La Casa Museo al secondo piano: le sale

Usciti dalla ex Scuola di Ceramica si prosegue salendo lungo il grande scalone che unisce tra loro i vari piani del palazzo e lo stupore diventa incanto quando si varca la soglia dell’appartamento al secondo piano, oggi adibito a museo.

Negli undici spazi espositivi della Casa Museo Boschi Di Stefano sono riunite circa trecento delle oltre duemila opere raccolte da Antonio e Marieda Boschi Di Stefano, distribuite adottando un criterio di successione cronologica e di selezione qualitativa.

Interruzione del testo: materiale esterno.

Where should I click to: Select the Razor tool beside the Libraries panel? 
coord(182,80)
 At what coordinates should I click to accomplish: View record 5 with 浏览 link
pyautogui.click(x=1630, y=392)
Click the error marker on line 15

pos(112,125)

All'ingresso si trovano i ritratti dedicati ai coniugi Boschi e le ceramiche della stessa Marieda. A seguire, attraverso un corridoio con tele di Severini e di Boccioni, si raggiunge la “sala del Novecento italiano” con opere di Funi, Marussig, Tozzi, Carrà e Casorati.

Nella “sala Sironi”, interamente dedicata all'artista, sono presenti sculture di Arturo Martini. Il successivo ambiente comprende il Gruppo di Corrente, sette Moranti e sei De Pisis. In un piccolo corridoio sono riuniti i Chiaristi, mentre proseguendo la visita si giunge nella sala degli “Italiens de Paris”: Campigli, Paresce, Savinio con L'Annunciazione (1932) e de Chirico con La scuola dei gladiatori (1928).

La “sala Fontana” propone un prezioso insieme di venti lavori, mentre le ultime due stanze sono riservate ai postcubisti picassiani, agli spazialisti, ai nucleari e ai pittori informali, fra cui Piero Manzoni con i celebri Achrome.